Stored data entries:
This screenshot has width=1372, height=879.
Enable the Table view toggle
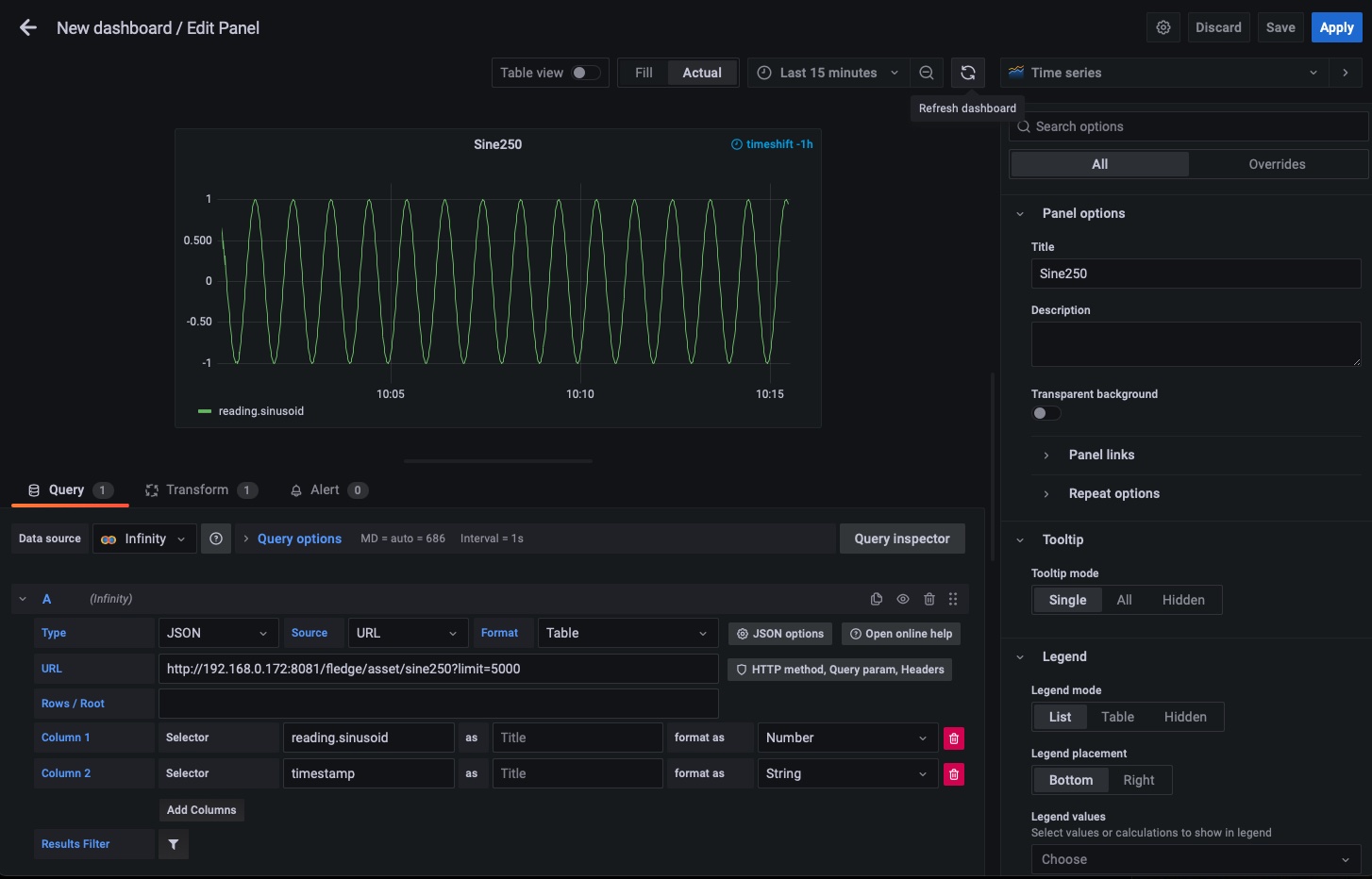[x=585, y=73]
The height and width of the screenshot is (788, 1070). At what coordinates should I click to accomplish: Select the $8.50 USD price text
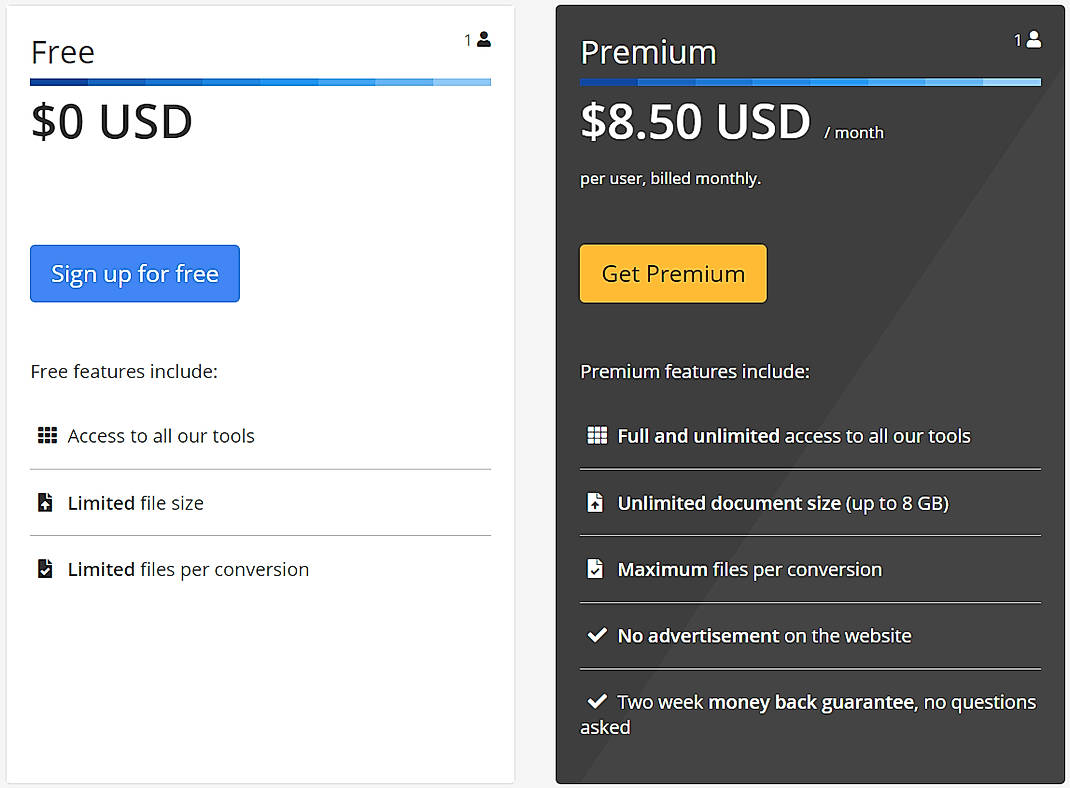click(x=695, y=122)
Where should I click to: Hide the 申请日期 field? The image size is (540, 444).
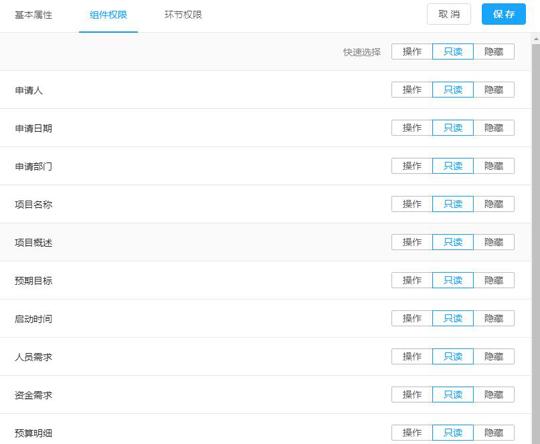(x=494, y=128)
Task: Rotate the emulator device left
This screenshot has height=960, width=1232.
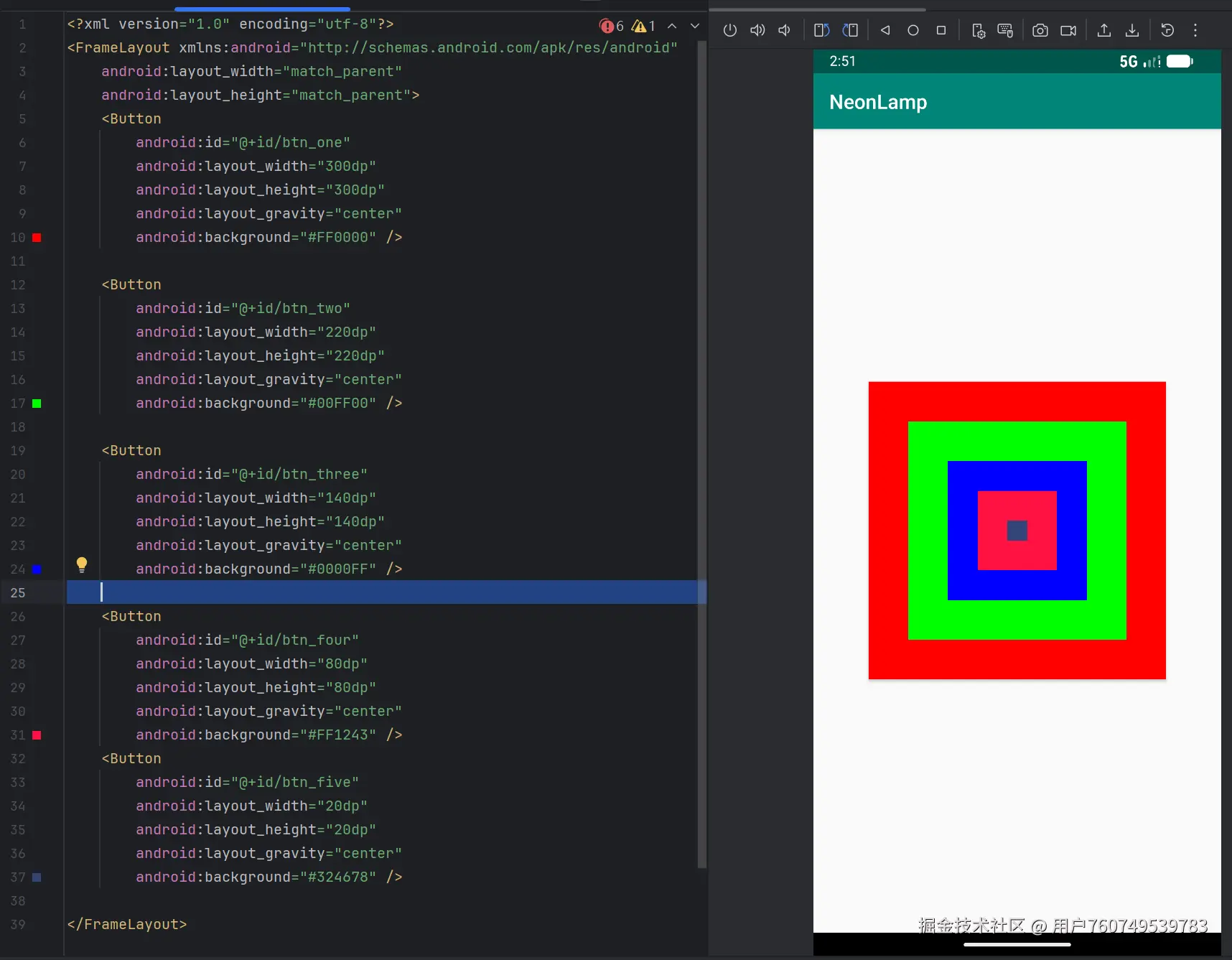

#### PROBLEM TO WORK ON
Write out exactly the lines from the line holding "Enable the Table view toggle" through the last line of the records above, inclusive, and nothing more. Leave out the pictures.

#### WORKED SOLUTION
Enable the Table view toggle
[x=585, y=73]
The height and width of the screenshot is (788, 1070). At what coordinates should I click to accomplish: Select the $8.50 USD price text
click(x=695, y=122)
Where should I click to: Hide the 申请日期 field? The image size is (540, 444).
(x=494, y=128)
Task: Rotate the emulator device left
This screenshot has height=960, width=1232.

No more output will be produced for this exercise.